Surprises, eh? Lovely stuff. They come in all shapes and sizes from a fist in the mouth to a great big cake shaped like Vince Vaughan. What you do for your surprise is up to you, or not as the case may be. If you want a specific surprise you have to be very direct to the person you want the surprise to be… ach, I’m not making much sense. It’s too early for thinking.
When I returned from work earlier on this week I was greeted with a mysterious parcel through my letterbox. I knew three things:
- The item was thin (the packaging was super floppy)
- The item was from Amazon.
- I hadn’t ordered anything recently from Amazon.

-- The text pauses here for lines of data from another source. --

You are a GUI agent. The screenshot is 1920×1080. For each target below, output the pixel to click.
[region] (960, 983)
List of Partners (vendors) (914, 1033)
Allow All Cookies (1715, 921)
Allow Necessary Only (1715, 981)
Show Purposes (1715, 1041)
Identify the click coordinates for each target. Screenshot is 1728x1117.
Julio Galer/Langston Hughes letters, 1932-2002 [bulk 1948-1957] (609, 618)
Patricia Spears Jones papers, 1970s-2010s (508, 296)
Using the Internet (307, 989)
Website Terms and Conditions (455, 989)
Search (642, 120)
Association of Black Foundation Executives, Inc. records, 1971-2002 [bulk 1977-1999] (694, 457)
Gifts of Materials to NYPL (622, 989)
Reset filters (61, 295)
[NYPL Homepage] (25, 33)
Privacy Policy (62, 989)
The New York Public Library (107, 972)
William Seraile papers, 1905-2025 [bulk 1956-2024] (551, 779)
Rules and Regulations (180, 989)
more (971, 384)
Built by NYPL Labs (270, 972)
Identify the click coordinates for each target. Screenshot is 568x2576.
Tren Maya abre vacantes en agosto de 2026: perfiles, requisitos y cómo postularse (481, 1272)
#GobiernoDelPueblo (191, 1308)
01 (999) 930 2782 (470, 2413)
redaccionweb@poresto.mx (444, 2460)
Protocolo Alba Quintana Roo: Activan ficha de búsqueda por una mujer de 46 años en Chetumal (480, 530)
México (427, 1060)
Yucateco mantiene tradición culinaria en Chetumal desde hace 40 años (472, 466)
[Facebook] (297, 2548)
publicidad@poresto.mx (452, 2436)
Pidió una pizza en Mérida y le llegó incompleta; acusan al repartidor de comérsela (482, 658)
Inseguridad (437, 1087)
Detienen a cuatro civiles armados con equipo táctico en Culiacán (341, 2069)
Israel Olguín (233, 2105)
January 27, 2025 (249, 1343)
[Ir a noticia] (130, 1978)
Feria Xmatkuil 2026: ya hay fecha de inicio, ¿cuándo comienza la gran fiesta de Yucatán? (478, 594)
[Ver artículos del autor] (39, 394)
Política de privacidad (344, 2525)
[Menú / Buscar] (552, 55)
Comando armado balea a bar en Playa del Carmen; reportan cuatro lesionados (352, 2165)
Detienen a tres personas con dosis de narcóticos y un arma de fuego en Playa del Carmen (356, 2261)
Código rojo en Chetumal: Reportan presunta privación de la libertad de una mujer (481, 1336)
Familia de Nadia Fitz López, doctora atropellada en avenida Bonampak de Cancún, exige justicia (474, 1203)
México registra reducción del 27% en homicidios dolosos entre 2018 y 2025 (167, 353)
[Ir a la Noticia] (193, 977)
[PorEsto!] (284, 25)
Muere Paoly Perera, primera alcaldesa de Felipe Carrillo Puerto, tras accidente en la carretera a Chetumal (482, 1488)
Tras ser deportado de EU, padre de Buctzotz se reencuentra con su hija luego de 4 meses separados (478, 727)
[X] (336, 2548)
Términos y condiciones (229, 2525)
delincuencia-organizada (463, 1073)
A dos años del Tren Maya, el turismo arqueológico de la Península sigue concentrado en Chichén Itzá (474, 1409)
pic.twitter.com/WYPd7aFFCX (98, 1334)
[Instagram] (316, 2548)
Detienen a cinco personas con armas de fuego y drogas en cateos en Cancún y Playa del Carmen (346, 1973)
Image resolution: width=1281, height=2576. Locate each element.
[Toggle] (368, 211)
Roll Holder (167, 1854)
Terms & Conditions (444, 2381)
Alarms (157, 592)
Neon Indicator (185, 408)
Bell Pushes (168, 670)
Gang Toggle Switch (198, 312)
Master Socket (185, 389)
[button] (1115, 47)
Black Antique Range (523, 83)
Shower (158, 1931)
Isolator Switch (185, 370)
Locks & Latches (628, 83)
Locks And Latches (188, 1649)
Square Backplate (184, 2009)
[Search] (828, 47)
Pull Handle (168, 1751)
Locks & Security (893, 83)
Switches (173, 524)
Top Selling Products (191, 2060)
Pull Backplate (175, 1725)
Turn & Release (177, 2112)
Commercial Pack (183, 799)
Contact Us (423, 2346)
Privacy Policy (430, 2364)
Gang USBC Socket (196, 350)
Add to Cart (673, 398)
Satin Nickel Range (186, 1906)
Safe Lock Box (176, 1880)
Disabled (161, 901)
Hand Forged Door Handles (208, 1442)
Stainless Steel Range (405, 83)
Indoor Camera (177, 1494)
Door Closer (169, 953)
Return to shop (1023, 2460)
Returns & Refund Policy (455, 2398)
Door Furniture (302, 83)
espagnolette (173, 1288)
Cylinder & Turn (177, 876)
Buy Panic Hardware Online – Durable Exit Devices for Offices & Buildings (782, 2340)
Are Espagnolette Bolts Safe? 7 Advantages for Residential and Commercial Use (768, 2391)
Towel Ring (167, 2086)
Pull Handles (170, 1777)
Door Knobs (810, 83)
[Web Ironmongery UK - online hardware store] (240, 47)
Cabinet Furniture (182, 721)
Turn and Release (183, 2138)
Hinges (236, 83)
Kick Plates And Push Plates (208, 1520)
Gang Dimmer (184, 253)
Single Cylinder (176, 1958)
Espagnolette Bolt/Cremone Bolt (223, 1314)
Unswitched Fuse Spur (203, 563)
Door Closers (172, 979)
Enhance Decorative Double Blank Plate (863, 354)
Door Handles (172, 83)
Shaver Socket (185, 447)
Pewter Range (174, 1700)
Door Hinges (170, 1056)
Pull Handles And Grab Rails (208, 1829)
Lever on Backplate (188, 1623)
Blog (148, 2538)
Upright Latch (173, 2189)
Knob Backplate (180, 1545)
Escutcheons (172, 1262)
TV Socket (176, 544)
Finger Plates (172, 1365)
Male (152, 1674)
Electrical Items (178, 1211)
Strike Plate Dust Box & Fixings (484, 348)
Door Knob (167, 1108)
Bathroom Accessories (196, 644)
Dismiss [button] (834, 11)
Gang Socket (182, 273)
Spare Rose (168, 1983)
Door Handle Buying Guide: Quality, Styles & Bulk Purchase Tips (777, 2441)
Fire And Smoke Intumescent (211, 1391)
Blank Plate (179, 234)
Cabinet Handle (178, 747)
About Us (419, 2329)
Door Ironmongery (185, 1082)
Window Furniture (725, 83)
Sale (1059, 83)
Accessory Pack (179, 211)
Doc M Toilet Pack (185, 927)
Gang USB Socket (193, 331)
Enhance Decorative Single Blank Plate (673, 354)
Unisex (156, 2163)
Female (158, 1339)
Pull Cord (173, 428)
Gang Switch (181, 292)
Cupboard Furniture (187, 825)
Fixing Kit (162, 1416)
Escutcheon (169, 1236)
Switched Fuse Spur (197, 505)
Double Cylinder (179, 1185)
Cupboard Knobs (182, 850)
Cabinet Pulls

I was completely surprised then to know that I was now in the possession of ‘Bedtime for the Burpee Bears’ by thoroughly nice person but also walking charisma vacuum Joe Wicks. I haven’t had a chance to read it yet but as I am about to go on holiday it would make sense to take it with me as a bit of light reading on the plane or in the hotel room. It’s an epic, 12 or 13 pages long, with additional exercise and recipe ideas which are, “perfect for sharing.” If anybody needs these things you know where to find me.
The mystery therefore stems from the question of whom would send me such a thing, who would be generous enough to send such a beautiful thing, and only two groups of people come to mind: my brother and my mischievous nieces, who are the most likely candidates, and Kevin and wor Ted.
I guess we’ll never know. I’m off to make a sunshine smoothie to wash down the banana pancakes.
Do I do the burpees before or after the food?
Where’s sodding Joe Wicks when you need him?
12 comments on “Book surprise”
This is a terrible surprise. It sounds like a horrendous book and if you were to read it to a child I would fully support the child in setting fire first to the book and then to the building where you tried to read it to them.
You… you do realise I didn’t write this book, right? Your description sounds very similar to how you behave around my award-winning pieces of literature.
I realise that your name isn’t on the book. But that leaves open the possibility that you are a ghost writer, turning out dreadful children’s literature on behalf of Joe Wicks, who is probably too busy doing star jumps to write anything down.
In the back of the “book” (it’s not really a book, it’s a few pages filled with nonsense) there are instructions on how to carry out a burpee which is an exercise thing. You remember those awful things they made you do in PE? Kinda like that. It gave me PTSD so I put the “book” down.
I recommend you put the “book” down into the bin.
Into the bin, not into “the bin”?
Yes. The actual bin. Not a euphemistic, metaphorical bin. A real life waste disposal canister. Where it will eventually get taken away by bin persons and then either buried under several tons of shite or burned.
That’s not the right way, Christopher. I should dispose of this responsibly (by sending it to Kev). Normally I wouldn’t blurt out such shenanigans on here but as we both know that he never comes here it’s as good as secret.
You’re right, your way is better. His shrimp children will love hearing whatever half-baked tripe Joe Wicks filled his book with. He’ll love it.
Those shrumps will be burping (?) like crazy people by the end of the month. It’s so good to help people you know.
Is burping the way that Kev’s children respond to things they like? I’ve never noticed that before.
Nay, that exercise from the bear book. Burping? Burpees? Burmese?
They’ll be Burmese by the end of the month.